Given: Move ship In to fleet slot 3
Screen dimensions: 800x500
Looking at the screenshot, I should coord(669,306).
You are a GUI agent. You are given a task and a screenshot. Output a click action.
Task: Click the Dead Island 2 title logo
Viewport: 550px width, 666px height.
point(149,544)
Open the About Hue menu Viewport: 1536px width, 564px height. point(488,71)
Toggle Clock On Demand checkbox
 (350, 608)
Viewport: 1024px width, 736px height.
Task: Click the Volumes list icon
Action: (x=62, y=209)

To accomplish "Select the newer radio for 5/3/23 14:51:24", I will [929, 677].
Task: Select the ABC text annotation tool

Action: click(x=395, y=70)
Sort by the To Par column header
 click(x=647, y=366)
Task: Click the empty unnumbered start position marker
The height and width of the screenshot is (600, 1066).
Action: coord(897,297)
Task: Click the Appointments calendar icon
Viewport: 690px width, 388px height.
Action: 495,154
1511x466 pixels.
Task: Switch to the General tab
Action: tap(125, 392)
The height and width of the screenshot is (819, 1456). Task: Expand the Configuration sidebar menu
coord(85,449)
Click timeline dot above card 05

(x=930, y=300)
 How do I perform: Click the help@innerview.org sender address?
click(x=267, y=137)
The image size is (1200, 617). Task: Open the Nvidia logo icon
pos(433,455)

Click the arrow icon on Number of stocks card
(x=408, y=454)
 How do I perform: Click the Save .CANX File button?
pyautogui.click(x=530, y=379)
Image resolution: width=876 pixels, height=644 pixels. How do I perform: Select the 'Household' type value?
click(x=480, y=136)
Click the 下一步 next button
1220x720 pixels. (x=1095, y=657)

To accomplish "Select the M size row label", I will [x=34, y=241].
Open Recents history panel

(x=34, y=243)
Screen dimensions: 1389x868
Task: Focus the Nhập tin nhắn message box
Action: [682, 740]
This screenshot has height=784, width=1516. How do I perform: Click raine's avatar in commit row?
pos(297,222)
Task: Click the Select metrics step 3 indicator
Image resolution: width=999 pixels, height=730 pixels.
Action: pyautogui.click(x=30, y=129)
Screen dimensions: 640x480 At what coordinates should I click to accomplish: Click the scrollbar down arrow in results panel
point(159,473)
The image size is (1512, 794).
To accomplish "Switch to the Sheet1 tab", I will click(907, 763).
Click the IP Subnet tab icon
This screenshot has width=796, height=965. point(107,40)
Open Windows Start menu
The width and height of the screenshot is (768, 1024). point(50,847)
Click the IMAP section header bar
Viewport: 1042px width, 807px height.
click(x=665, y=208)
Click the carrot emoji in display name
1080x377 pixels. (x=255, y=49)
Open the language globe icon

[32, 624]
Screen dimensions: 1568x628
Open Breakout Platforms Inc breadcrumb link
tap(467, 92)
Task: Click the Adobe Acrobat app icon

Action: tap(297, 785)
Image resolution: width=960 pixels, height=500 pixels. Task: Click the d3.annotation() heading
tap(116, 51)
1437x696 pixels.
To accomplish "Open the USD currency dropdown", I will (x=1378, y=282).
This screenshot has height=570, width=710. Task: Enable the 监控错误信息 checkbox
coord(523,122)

**INSTRUCTIONS TO FOLLOW:** Copy out the lines of the material word for word, from the very first line through the line containing "Open the About", including both.

**RESULT OF THE EXERCISE:**
Given: Move ship In to fleet slot 3
Screen dimensions: 800x500
Looking at the screenshot, I should coord(669,306).
You are a GUI agent. You are given a task and a screenshot. Output a click action.
Task: Click the Dead Island 2 title logo
Viewport: 550px width, 666px height.
point(149,544)
Open the About Hue menu Viewport: 1536px width, 564px height. point(488,71)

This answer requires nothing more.